What to work on: Retype the data exactly, leaving nothing out.

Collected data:

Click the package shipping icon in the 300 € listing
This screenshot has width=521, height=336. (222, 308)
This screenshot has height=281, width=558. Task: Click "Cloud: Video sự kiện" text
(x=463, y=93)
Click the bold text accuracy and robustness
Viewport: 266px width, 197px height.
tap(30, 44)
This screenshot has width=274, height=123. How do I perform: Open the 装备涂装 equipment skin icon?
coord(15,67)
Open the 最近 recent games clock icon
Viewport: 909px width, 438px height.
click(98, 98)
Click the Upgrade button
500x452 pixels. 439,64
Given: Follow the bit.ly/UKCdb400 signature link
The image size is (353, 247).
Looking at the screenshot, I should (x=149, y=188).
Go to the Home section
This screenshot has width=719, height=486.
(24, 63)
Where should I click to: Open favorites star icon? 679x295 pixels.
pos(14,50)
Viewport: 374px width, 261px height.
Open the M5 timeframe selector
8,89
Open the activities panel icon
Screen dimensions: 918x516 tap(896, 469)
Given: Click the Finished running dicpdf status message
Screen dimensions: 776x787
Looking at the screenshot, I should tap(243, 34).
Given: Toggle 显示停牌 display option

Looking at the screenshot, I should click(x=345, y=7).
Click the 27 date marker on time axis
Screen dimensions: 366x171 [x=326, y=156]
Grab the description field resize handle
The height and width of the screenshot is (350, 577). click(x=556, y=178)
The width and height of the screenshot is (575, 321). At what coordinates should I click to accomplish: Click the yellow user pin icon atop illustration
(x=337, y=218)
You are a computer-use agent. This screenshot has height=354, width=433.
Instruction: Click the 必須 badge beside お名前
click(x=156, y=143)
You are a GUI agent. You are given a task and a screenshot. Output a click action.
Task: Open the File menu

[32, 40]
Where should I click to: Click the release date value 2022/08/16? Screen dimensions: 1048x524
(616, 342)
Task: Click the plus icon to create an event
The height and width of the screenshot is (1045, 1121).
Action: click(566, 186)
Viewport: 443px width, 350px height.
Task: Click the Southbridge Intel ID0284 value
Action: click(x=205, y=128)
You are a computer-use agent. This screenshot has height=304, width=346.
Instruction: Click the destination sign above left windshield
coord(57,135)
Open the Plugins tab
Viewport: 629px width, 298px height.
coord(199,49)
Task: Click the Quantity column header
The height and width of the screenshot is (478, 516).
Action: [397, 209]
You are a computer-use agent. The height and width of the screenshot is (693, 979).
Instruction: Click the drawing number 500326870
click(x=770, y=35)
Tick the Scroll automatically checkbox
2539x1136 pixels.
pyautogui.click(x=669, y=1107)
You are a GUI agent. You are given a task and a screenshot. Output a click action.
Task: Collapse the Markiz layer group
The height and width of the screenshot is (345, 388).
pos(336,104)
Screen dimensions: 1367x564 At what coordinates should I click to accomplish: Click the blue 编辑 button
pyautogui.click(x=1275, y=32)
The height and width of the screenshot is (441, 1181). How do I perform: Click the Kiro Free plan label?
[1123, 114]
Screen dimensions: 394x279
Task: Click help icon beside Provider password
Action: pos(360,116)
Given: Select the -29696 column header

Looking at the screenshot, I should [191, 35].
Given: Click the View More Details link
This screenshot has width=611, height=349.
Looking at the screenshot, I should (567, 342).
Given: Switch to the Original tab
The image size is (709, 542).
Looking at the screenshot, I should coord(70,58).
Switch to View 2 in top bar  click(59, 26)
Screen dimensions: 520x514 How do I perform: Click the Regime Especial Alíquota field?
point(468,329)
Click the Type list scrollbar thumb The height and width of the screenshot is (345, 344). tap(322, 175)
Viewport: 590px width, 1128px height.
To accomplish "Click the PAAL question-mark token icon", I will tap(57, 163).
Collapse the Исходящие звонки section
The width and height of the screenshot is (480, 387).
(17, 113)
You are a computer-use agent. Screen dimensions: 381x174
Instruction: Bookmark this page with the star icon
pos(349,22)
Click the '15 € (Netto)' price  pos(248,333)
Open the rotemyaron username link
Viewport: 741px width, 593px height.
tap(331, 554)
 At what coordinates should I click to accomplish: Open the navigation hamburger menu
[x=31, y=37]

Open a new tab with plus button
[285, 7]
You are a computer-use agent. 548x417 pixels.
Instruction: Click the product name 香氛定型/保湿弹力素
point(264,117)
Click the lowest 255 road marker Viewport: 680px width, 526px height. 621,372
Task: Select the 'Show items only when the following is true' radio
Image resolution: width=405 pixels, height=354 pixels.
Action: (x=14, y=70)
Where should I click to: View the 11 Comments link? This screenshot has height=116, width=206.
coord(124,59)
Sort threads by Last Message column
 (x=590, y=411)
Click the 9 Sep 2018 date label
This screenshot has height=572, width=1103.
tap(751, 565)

Answer space:
Click the package shipping icon in the 300 € listing
This screenshot has width=521, height=336. (222, 308)
This screenshot has height=281, width=558. Task: Click "Cloud: Video sự kiện" text
(x=463, y=93)
Click the bold text accuracy and robustness
Viewport: 266px width, 197px height.
tap(30, 44)
This screenshot has width=274, height=123. How do I perform: Open the 装备涂装 equipment skin icon?
coord(15,67)
Open the 最近 recent games clock icon
Viewport: 909px width, 438px height.
click(98, 98)
Click the Upgrade button
500x452 pixels. 439,64
Given: Follow the bit.ly/UKCdb400 signature link
The image size is (353, 247).
Looking at the screenshot, I should (x=149, y=188).
Go to the Home section
This screenshot has width=719, height=486.
(24, 63)
Where should I click to: Open favorites star icon? 679x295 pixels.
pos(14,50)
Viewport: 374px width, 261px height.
Open the M5 timeframe selector
8,89
Open the activities panel icon
Screen dimensions: 918x516 tap(896, 469)
Given: Click the Finished running dicpdf status message
Screen dimensions: 776x787
Looking at the screenshot, I should tap(243, 34).
Given: Toggle 显示停牌 display option

Looking at the screenshot, I should click(x=345, y=7).
Click the 27 date marker on time axis
Screen dimensions: 366x171 [x=326, y=156]
Grab the description field resize handle
The height and width of the screenshot is (350, 577). click(x=556, y=178)
The width and height of the screenshot is (575, 321). At what coordinates should I click to accomplish: Click the yellow user pin icon atop illustration
(x=337, y=218)
You are a computer-use agent. This screenshot has height=354, width=433.
Instruction: Click the 必須 badge beside お名前
click(x=156, y=143)
You are a GUI agent. You are given a task and a screenshot. Output a click action.
Task: Open the File menu

[32, 40]
Where should I click to: Click the release date value 2022/08/16? Screen dimensions: 1048x524
(616, 342)
Task: Click the plus icon to create an event
The height and width of the screenshot is (1045, 1121).
Action: click(566, 186)
Viewport: 443px width, 350px height.
Task: Click the Southbridge Intel ID0284 value
Action: click(x=205, y=128)
You are a computer-use agent. This screenshot has height=304, width=346.
Instruction: Click the destination sign above left windshield
coord(57,135)
Open the Plugins tab
Viewport: 629px width, 298px height.
coord(199,49)
Task: Click the Quantity column header
The height and width of the screenshot is (478, 516).
Action: [397, 209]
You are a computer-use agent. The height and width of the screenshot is (693, 979).
Instruction: Click the drawing number 500326870
click(x=770, y=35)
Tick the Scroll automatically checkbox
2539x1136 pixels.
pyautogui.click(x=669, y=1107)
You are a GUI agent. You are given a task and a screenshot. Output a click action.
Task: Collapse the Markiz layer group
The height and width of the screenshot is (345, 388).
pos(336,104)
Screen dimensions: 1367x564 At what coordinates should I click to accomplish: Click the blue 编辑 button
pyautogui.click(x=1275, y=32)
The height and width of the screenshot is (441, 1181). How do I perform: Click the Kiro Free plan label?
[1123, 114]
Screen dimensions: 394x279
Task: Click help icon beside Provider password
Action: pos(360,116)
Given: Select the -29696 column header

Looking at the screenshot, I should [191, 35].
Given: Click the View More Details link
This screenshot has width=611, height=349.
Looking at the screenshot, I should (567, 342).
Given: Switch to the Original tab
The image size is (709, 542).
Looking at the screenshot, I should coord(70,58).
Switch to View 2 in top bar  click(59, 26)
Screen dimensions: 520x514 How do I perform: Click the Regime Especial Alíquota field?
point(468,329)
Click the Type list scrollbar thumb The height and width of the screenshot is (345, 344). tap(322, 175)
Viewport: 590px width, 1128px height.
To accomplish "Click the PAAL question-mark token icon", I will tap(57, 163).
Collapse the Исходящие звонки section
The width and height of the screenshot is (480, 387).
(17, 113)
You are a computer-use agent. Screen dimensions: 381x174
Instruction: Bookmark this page with the star icon
pos(349,22)
Click the '15 € (Netto)' price  pos(248,333)
Open the rotemyaron username link
Viewport: 741px width, 593px height.
tap(331, 554)
 At what coordinates should I click to accomplish: Open the navigation hamburger menu
[x=31, y=37]

Open a new tab with plus button
[285, 7]
You are a computer-use agent. 548x417 pixels.
Instruction: Click the product name 香氛定型/保湿弹力素
point(264,117)
Click the lowest 255 road marker Viewport: 680px width, 526px height. 621,372
Task: Select the 'Show items only when the following is true' radio
Image resolution: width=405 pixels, height=354 pixels.
Action: (x=14, y=70)
Where should I click to: View the 11 Comments link? This screenshot has height=116, width=206.
coord(124,59)
Sort threads by Last Message column
 (x=590, y=411)
Click the 9 Sep 2018 date label
This screenshot has height=572, width=1103.
tap(751, 565)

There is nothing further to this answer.